What is Japanese Knotweed?
Japanese knotweed (Fallopia japonica) is a herbaceous perennial plant that looks like bamboo. When it first arrived in Europe in the nineteenth century it was considered as an ornamental plant.
It is now identified by the Environmental Agency as “indisputability the UK’s most aggressive and invasive plant”. Its emerging roots can infiltrate and weaken brick, tarmac, and metal piping, causing costly damage to everything from buildings to roads.
Japanese Knotweed is classed as controlled waste and must be disposed of safely at a licensed landfill site according to the Environmental Protection Act (Duty of Care) Regulations 1991.
Why is Japanese knotweed a problem when purchasing property?
If left untreated Japanese knotweed can instil itself and cause great damage to residential and commercial properties.

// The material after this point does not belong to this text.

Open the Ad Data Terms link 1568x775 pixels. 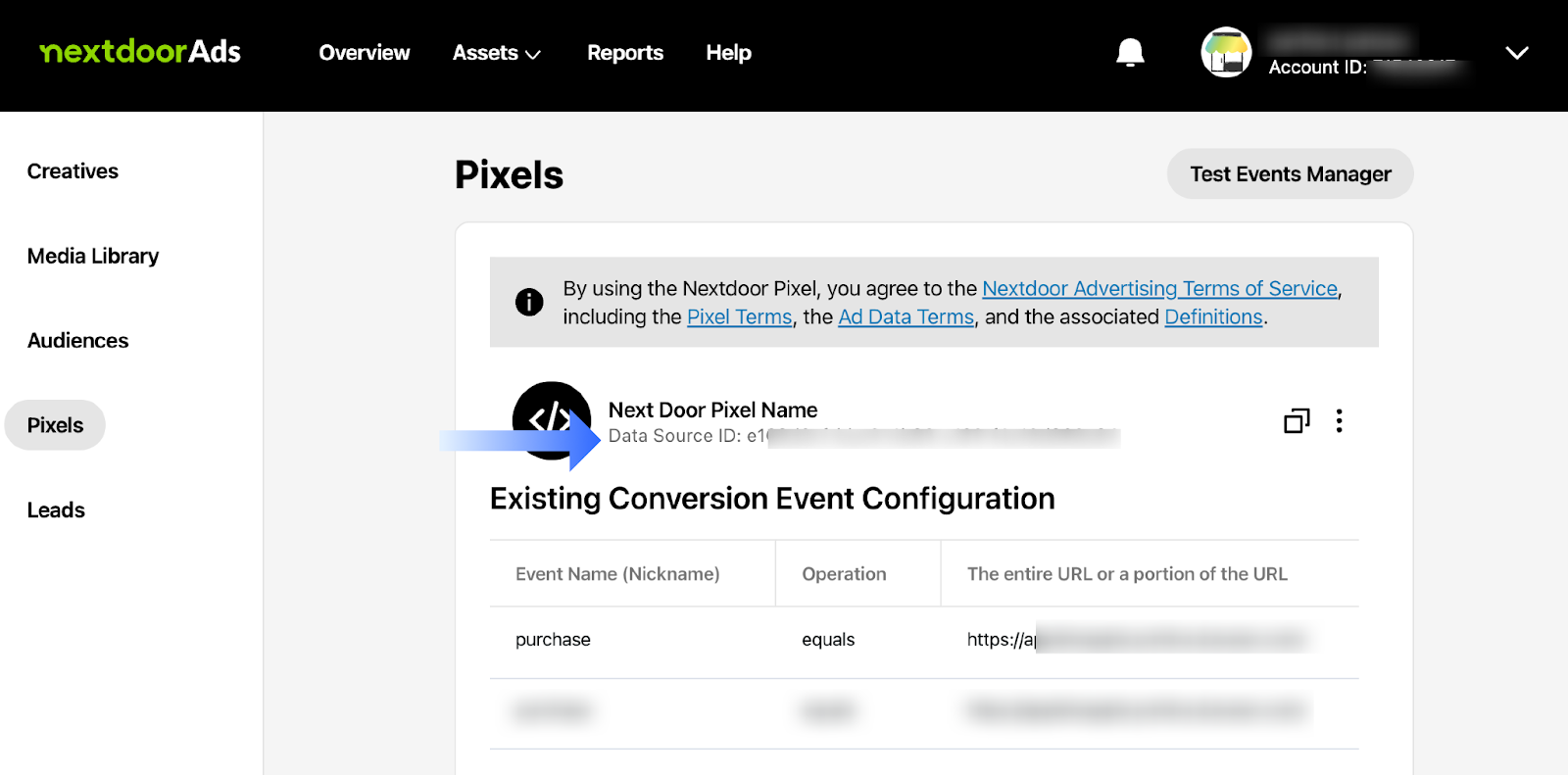[906, 317]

Japanese knotweed will grow with enough force to damage fences and even cause walls to fall. It will also grow up and through vents and air bricks and once it is in cavity walls it has the force to push the two walls apart.
Mortgage lenders can refuse a mortgage to people buying a property with live Japanese knotweed growing on the premises due to the extent of damage it can cause. The knotweed is classed as a risk to their security on lending.
Whose responsibility is it to remove Japanese Knotweed?
In the case of Waistell v Network Rail Infrastructure Ltd 2013 the claimants made a claim against Network Rail, which owned the land immediately behind their properties.
Japanese knotweed had been present for a minimum of 50 years on the land owned by Network Rail. The neighbours complained about the spread onto their land. A judge awarded Williams and Waistell damages, and declared the Japanese Knotweed a natural hazard which has affected the ability to make full use of the land.
What this means for you is that Japanese knotweed becomes your legal problem if it’s affecting your property. It is also your responsibility to have it treated, removed and disposed of.
In the case of Smith v Line 2018 the dispute was resolved after thirteen years, when a judge ruled Ms Line had allowed Japanese knotweed to spread onto the Smith’s property. As a result the value of the claimants’ land had been reduced by 10%, from £800,000 to £720,000. Ms Line was ordered to pay to treat and remove the Japanese Knotweed.
Is there a cure for Japanese Knotweed?
Treating Japanese knotweed is quite expensive, but it can be done by a professional. An area under 50m2 can cost around £1,000 to £3,000 to treat. The treatment is usually carried out over several years by a qualified professional.
Contrary to all the alarming information about Japanese Knotweed a recent study carried out in 2018 by the University of Leeds, found no evidence that Japanese knotweed is especially damaging when compared to other plants.
Mortgage Lenders have been known to lend of properties with Japanese Knotweed as long as there is a treatment programme in place.
As always when purchasing a property it is paramount to remember the Caveat Emptor rule of “Buyer Beware” and to check the land upon which you intend to buy as thoroughly as possible.